(Document section)
The episode opened up with Peter Burke (Tim DeKay) meeting Neal Caffrey (Matt Bomer) outside a dry cleaner, with the FBI agent holding a freshly-pressed suit. He was having dinner later with his wife Elizabeth (Tiffani Thiessen) to celebrate the anniversary of their first meeting. He mentioned that he remembered all anniversaries, including the day that he first arrested Caffrey. He then showed him the FBI pen that he'd found in the last episode. Caffrey played dumb. What, you thought he was going to blanch and say, "Oh man, you caught us"? Burke dismissed him so that he could get ready for his date with Elizabeth.
Later on, the Burkes were eating dinner at a restaurant. Suddenly, the waiter came up with three drinks. Puzzled, Burke said that he didn't order them. The waiter pointed to a woman sitting at the bar. It turned out to be Jill from Peter's days at Quantico. She was also his ex. Awkward. Jill came over and sat down, though she did immediately realize that Peter and Elizabeth were on a date. They insisted that she sit with them. Jill told them that she was in town on a case. They then drank the bourbons Jill had sent over, though Peter knew he was in trouble by Elizabeth's immediately sipping wine afterwards.
Rebecca, the unemployed museum curator, went to Caffrey's place. He gave her wine and showed her the sole chapter of the Mosconi book he had pilfered. They were puzzling it out and he thought to put the pages, which contained a lot of illustrations, like puzzle pieces. They were flirting with each other the whole time. Finally, it turned out to look like a stained glass window. Flushed with excitement, she kissed him. Of course, enter Mozzie (Willie Garson), in the role of the FBI agent to interrupt the kiss. She left and Mozzie expressed that he thought Caffrey was getting too emotionally involved.

(Data on locating visible targets)
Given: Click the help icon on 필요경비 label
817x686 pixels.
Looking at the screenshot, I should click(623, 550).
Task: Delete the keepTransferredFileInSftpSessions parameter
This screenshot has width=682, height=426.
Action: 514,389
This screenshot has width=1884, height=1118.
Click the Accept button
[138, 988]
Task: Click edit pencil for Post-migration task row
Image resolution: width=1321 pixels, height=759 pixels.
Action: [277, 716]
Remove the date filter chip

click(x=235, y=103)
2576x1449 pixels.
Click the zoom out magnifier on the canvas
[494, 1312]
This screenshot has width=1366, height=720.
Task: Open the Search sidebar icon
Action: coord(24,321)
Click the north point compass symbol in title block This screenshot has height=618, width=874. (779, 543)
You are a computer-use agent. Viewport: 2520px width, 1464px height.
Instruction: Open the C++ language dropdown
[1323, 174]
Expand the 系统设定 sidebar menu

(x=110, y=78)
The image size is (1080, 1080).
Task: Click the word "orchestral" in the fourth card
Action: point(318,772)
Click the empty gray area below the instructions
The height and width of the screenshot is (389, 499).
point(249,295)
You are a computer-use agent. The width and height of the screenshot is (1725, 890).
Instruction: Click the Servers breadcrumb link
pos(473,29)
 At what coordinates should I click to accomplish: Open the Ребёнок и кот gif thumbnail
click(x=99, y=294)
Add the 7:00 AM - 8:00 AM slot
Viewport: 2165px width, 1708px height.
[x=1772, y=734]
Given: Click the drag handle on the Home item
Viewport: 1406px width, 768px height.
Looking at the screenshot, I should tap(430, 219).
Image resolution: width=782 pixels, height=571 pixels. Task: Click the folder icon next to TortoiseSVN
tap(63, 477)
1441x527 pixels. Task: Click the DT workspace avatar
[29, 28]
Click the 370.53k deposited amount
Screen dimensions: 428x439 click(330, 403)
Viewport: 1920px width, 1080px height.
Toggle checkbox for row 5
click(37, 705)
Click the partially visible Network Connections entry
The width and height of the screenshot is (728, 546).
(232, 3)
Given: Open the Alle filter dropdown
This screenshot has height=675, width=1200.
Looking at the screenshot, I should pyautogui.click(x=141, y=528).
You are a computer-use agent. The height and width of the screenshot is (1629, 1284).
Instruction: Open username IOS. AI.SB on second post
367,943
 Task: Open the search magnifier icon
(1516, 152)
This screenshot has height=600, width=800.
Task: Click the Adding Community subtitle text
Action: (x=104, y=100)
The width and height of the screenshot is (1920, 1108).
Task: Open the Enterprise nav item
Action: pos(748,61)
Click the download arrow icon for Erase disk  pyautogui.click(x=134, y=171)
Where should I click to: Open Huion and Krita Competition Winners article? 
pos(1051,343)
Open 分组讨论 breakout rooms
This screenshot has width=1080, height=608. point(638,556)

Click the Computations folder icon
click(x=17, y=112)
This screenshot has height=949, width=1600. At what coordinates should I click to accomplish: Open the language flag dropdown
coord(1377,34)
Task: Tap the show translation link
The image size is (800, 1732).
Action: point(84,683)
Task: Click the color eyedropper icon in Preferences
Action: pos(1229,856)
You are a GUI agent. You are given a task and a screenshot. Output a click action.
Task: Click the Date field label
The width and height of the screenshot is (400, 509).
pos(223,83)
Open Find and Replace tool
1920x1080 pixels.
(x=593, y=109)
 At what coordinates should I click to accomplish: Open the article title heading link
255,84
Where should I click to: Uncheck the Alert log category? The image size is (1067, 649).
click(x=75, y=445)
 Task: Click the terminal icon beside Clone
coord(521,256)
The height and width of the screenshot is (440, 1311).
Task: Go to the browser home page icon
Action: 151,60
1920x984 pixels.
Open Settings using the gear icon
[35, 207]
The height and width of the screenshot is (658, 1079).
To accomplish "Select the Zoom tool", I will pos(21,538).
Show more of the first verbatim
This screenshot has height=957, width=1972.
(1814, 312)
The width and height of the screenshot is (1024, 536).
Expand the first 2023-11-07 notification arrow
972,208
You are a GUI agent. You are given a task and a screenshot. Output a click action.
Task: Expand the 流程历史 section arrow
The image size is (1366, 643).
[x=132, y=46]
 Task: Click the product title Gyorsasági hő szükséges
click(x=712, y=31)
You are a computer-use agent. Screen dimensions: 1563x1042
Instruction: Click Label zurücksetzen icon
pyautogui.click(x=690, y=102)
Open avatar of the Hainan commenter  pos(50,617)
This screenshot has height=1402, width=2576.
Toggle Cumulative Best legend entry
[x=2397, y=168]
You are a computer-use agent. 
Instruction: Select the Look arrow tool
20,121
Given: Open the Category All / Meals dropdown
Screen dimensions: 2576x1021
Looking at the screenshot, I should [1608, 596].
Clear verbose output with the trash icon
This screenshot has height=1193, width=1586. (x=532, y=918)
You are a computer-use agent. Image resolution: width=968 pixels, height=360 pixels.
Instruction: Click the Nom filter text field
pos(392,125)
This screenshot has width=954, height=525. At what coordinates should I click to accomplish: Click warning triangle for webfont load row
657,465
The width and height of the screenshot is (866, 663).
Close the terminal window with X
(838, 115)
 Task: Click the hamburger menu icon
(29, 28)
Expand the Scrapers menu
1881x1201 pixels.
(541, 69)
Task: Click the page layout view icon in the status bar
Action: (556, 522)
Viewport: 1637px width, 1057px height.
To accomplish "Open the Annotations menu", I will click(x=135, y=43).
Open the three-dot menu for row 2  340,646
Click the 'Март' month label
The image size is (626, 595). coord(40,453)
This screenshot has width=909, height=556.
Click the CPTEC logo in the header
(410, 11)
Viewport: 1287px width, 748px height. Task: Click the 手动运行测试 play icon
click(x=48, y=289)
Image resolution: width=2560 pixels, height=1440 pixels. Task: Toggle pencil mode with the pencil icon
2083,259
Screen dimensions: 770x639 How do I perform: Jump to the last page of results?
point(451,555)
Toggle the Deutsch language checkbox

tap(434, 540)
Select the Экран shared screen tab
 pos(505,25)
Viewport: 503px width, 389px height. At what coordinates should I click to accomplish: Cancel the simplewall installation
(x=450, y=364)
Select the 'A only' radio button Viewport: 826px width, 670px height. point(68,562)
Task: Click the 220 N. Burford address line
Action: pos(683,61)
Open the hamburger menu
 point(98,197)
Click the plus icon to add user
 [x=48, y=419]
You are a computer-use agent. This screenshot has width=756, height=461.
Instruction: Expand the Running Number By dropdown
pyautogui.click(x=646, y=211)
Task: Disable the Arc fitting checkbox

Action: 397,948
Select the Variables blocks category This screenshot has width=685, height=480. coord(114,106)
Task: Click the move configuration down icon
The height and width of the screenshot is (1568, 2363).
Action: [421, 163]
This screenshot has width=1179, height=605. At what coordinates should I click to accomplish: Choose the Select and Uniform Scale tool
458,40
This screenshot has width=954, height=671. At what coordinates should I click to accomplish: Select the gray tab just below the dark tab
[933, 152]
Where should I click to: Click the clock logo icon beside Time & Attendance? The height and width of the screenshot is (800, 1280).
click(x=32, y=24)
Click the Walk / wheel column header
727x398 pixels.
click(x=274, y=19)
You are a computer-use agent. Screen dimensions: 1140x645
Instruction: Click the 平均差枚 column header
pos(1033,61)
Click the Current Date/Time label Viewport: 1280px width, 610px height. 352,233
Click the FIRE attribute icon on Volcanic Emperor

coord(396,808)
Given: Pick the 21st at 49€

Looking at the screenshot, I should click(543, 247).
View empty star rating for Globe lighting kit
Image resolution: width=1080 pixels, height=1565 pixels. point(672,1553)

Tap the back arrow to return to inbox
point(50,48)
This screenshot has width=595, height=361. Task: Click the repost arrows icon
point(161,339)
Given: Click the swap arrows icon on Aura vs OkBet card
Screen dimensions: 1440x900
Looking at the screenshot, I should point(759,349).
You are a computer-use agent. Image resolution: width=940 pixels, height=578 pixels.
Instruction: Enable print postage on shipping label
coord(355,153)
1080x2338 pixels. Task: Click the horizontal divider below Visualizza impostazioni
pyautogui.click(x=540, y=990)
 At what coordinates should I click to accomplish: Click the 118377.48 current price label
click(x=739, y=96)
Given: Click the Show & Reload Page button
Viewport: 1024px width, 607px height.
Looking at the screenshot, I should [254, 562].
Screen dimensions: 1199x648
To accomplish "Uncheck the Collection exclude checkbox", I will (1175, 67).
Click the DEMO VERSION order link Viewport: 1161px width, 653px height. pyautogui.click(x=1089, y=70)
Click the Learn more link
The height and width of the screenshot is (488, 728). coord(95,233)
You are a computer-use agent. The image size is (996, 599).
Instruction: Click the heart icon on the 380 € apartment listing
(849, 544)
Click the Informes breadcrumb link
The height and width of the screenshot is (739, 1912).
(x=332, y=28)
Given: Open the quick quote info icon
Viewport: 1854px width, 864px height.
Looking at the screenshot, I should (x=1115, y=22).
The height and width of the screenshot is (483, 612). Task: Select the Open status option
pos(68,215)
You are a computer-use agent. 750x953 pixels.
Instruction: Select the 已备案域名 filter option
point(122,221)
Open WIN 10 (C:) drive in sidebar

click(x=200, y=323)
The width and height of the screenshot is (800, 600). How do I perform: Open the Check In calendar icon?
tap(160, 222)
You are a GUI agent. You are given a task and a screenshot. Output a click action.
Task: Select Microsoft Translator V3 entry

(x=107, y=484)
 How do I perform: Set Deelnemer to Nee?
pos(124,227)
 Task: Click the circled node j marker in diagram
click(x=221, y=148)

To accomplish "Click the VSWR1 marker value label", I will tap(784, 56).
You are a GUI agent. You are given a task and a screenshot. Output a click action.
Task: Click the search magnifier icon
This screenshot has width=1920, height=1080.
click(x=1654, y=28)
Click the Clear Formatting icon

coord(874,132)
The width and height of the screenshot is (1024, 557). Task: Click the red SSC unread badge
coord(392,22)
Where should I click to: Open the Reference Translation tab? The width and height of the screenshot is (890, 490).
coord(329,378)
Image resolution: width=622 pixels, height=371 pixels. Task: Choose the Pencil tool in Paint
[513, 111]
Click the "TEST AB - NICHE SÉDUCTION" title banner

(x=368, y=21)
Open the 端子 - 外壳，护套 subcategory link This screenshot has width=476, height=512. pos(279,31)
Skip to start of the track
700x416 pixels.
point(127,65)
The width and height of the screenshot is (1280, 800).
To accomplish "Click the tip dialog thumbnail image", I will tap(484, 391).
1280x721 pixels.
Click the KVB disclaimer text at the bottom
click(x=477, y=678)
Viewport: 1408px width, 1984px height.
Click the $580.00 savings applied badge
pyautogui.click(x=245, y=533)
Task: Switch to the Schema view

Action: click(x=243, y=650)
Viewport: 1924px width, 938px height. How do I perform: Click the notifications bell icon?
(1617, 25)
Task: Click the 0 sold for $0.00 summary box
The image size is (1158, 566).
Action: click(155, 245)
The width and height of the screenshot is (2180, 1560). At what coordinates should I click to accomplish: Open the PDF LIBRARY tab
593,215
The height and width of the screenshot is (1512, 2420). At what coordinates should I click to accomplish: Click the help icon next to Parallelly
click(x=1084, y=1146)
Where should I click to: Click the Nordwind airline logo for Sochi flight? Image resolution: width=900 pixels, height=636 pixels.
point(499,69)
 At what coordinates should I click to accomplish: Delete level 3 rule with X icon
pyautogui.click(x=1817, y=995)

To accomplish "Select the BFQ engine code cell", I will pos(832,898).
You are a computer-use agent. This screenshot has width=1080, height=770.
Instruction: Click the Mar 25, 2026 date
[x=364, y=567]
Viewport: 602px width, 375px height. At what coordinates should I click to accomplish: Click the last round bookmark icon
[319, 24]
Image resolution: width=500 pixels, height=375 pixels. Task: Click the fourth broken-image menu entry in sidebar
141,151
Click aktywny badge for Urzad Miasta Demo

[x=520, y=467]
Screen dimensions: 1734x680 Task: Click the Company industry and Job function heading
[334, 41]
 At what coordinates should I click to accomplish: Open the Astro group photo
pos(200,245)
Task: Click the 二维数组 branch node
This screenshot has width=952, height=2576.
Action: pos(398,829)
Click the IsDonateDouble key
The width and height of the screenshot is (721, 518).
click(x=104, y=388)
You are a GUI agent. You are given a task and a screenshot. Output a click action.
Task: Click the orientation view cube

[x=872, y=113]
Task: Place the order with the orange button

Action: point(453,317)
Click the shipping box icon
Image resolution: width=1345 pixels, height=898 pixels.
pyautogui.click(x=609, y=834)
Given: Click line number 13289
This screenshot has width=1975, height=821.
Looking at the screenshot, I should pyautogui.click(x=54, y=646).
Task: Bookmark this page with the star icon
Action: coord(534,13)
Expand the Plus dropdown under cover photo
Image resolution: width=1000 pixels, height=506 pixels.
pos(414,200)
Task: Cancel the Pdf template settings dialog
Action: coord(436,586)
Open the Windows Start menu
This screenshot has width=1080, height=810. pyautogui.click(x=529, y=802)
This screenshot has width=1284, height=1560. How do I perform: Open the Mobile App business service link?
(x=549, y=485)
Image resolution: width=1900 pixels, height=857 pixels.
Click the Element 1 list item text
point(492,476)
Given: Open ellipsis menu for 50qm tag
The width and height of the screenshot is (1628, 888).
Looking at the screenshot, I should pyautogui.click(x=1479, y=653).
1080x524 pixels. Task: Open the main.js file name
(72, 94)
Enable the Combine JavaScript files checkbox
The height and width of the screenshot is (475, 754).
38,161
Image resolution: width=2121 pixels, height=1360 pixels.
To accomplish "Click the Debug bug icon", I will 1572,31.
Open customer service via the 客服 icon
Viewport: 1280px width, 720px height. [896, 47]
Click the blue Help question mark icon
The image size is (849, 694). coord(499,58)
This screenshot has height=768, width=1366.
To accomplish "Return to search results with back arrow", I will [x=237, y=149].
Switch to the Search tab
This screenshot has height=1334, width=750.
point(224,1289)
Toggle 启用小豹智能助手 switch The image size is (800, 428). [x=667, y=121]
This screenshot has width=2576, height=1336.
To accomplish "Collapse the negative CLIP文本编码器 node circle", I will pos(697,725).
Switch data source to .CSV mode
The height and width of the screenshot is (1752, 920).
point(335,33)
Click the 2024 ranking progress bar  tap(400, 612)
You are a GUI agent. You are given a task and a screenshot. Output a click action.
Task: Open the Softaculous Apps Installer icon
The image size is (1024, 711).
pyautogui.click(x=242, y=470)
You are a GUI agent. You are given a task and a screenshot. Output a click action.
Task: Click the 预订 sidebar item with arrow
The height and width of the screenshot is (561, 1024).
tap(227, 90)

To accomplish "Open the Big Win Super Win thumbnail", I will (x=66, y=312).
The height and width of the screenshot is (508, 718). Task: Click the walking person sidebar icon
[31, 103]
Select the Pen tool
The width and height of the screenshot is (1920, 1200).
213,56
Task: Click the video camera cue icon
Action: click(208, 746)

(Objective 1) In the episode recap, why did Burke send Caffrey away after showing him the FBI pen?
(Objective 2) List every actor named in the episode recap, along with the character each one plays.
(Objective 3) Write the next part of the episode recap, picking up after its last sentence.

(Exercise result 1) Burke dismissed Caffrey so that he could get ready for his date with Elizabeth. They were having dinner later to celebrate the anniversary of their first meeting.

(Exercise result 2)
- Tim DeKay: Peter Burke
- Matt Bomer: Neal Caffrey
- Tiffani Thiessen: Elizabeth
- Willie Garson: Mozzie

(Exercise result 3)
At home, Burke was at explaining himself to his wife. When Jill was at Quantico, she pushed him hard, but he said overall, Elizabeth was the one one who really got him through the past year, which mollified her. She reminded him that it was still their anniversary. Bow-chicka-wow-wow.
The next day, Burke and Caffrey were talking at the office. It turned out an FBI badge had flashed somewhere and it could have been the late Agent Siegel's. Jill then walked into the FBI office and headed toward's Burke's office, which made him get nervous and try to usher Caffrey out before she came in, telling him that she was no one important. While Jill and Burke talked in his glass-paneled office, Agent Clinton Jones and Caffrey were trying to look like they were working, but were actually watching the conversation. They immediately sussed out that she was Burke’s ex. Inside the office, Jill explained that she was looking for a guy who had made a chip for a defense contractor and was then going to sell it on the black market. She had set up a sting and she needed Burke to come in, since he apparently was the only agent in NY she trusted. On the way out, she muttered, "This is going to be fun." Caffrey and Jones couldn't get enough of watching Burke practically flop sweat in his office.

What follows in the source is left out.